For quite a few years it has been the common plaint of the average punter that there is "not much in the Budget."
For once, the average punter is right. Unless you are a smoker. In which case either give up pronto or start talking to your bank manager about an overdraft to fund your habit.
Bill English's fourth Budget is probably his most forgettable.
It is certainly his dullest. Try as one might, it is hard to get excited about changing livestock valuation rules to prevent farmers getting an unintended tax break.
The Finance Minister will not be unhappy with such assessments.
He promised boring. We got boring. Perhaps for the first time, the string of pre-Budget announcements - usually restricted to less attention-grabbing areas of Government activity - may have eclipsed what was unveiled on the big day.

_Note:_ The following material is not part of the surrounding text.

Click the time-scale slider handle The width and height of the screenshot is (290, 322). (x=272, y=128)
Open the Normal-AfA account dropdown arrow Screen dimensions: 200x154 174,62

It is, however, a responsible Budget - and thus a Budget for very uncertain times.
Some might say too responsible. To reach the Holy Grail of Budget surplus by the end of the 2014-15 year, English has had to rein in Government spending to such an extent that it risks contracting the economy just when it poised to grow.
English's chances of hitting the target still hinge on Treasury forecasts - a wing and a prayer, in other words. And a strong tail wind to boot.
The target has become all-consuming. Its value now resides in it being a disciplining factor on the Government - and one which has a high degree of public support.
But a fiscal surplus is not a growth strategy.
While the Budget does allocate more money to science and innovation, the restraint on spending has meant the Government is unable to make the kind of quantum leap in industry assistance that would have justified the amalgamation of several Government departments into the new "super" economic development ministry.
And it looks like there will not be much cash next year either. Or the year after. And that leaves National vulnerable.